Los sucesos prevalecen sobre las motivaciones en una puesta en escena contundente, apoyada en una edición imaginativa, tanto del sonido como de la imagen, que echa mano de diversos recursos, como el enfoque de cómic y las pantallas divididas para incluso contrastar versiones de ciertas piezas, y determinadas transiciones que nos trasladan de una etapa a otra aprovechando objetos concretos; las cámaras se desplazan con firme orientación según se esté en el escenario o en momentos de mayor intimidad y la recreación de los distintos periodos históricos cumplen con la encomienda de sumergirnos en el ambiente social de la época, insertando apuntes sobre el racismo y sus distintas formas de manifestarse.

Su presencia en pantalla también se ha visto en forma de influencia del ambiente, a veces fantasmal, o desde perspectivas satíricas y estrafalarias: en Hounddog (Kampmeier, 2007), funciona como tabla de salvación en el sur profundo vía Blake Rayne; en El tren del misterio (Jarmusch, 1989), un difuminado Steve Jones impregna todo el ambiente desde un hotel en Memphis; en La fuga (Scott, 1993), se vuelve un consejero encarnado por Val Kilmer; en A Brigther Summer Day (Yang, 1991), se presenta cual trasfondo del drama criminal, un poco como en Salvaje de corazón (Lynch, 1990); en This is Spinal Tap (Reimer, 1984), mantiene su poder de convocatoria en la tumba, mientras que Peter Dobson lo interpreta en Forrest Gump (Zemeckis, 1994), Harvey Keitel afirma ser Elvis en la road movie Finding Graceland (Winkler, 1998) y Bruce Campbell hace lo propio en la comedia disparatada de horror Bubba Ho-tep (Coscarelli, 2002). 

La fuerza de dos hombres, dándole significado a la muerte de su gemelo al nacer.
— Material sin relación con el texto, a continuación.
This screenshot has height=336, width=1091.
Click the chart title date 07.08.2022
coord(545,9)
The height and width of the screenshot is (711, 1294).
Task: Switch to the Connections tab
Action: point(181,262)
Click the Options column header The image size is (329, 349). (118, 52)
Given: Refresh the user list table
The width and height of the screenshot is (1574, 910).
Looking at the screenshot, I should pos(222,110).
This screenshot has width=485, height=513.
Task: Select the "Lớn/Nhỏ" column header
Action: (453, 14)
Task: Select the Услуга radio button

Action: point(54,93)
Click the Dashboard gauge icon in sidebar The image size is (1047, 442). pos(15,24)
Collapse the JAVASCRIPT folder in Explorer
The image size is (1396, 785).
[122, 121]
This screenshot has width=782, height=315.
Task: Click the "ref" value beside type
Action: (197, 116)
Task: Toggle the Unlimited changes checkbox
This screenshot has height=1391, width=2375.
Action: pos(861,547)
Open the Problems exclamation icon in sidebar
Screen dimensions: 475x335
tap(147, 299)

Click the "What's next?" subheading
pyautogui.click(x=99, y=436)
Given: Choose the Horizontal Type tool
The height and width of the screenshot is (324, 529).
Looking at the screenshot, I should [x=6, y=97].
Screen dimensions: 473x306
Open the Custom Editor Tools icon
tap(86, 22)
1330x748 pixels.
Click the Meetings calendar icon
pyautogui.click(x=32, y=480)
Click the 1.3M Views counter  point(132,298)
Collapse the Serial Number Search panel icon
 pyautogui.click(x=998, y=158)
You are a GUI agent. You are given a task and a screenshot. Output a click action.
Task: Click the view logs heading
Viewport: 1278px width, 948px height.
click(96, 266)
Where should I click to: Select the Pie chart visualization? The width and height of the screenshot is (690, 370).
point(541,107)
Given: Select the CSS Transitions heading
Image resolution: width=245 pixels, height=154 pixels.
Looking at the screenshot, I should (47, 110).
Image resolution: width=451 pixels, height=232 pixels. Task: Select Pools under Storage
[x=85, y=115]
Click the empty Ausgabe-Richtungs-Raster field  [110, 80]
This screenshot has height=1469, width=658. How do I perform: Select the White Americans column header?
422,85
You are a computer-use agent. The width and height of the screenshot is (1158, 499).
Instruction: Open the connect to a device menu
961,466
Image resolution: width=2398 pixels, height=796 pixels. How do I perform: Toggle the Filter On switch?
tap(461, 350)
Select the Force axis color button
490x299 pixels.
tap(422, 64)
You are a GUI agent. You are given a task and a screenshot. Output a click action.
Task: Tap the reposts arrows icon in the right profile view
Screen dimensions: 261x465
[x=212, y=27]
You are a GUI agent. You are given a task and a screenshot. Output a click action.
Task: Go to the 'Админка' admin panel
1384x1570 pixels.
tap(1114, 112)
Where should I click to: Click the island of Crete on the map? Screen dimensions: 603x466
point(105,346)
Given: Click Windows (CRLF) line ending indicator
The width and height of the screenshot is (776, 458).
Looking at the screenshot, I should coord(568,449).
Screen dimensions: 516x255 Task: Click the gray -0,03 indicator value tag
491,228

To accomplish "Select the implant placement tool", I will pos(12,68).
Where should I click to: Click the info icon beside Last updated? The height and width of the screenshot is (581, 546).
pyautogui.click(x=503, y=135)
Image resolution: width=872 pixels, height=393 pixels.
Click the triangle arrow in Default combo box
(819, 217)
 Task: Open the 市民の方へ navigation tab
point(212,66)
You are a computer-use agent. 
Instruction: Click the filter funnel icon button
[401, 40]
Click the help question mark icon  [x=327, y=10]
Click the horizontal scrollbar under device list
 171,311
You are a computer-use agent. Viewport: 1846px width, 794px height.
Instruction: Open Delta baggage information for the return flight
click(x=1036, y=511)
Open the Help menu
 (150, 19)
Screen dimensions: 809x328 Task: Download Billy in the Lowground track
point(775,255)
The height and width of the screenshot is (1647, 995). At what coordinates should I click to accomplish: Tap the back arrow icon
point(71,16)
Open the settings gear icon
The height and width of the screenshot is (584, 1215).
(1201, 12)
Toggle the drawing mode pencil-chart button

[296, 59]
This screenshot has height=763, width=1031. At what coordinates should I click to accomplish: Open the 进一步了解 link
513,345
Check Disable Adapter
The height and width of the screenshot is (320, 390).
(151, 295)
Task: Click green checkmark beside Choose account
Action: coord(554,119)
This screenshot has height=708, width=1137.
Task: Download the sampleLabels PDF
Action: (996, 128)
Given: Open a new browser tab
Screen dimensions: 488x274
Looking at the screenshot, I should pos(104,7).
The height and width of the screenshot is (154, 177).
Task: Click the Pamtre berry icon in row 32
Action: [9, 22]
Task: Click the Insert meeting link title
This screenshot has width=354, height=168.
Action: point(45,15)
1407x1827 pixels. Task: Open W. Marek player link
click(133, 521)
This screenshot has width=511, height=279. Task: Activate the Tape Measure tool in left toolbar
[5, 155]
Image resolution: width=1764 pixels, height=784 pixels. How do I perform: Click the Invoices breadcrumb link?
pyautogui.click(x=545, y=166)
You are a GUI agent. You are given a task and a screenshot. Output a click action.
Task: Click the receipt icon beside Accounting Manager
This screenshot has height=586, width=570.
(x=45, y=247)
Ícono de la cultura popular de talento privilegiado para el canto y el baile, como si fuera un don de Dios de acuerdo con su madre, por lo que no podía ser algo malo: presencia disruptiva de las convenciones sociales y uno de los principales puentes por el que circularon los imparables sonidos afroamericanos que se han constituido como invaluables géneros de la música popular global; terminó siendo devorado por el mainstream, ese monstruo de múltiples formas que quiere que todo se pasteurice para seguir vendiendo, según los dictados de la moda de consumo. 

Si esa serpiente deslizándose con las cuerdas de la vieja guitarra blusera lo hechizó en su infancia llena de curiosidad para insuflarle el espíritu de la música que perturba desde la erótica del ritmo, el dedo meñique, como último signo de rebeldía ante la complicidad del público, se doblaba como señal de paulatina despedida para enfrentarse al cúmulo de mentes sospechosas, empezando por la propia, y así tratar de volar lejos del olfato de los perros de caza y de la llegada de ese Snowman, siempre acechando.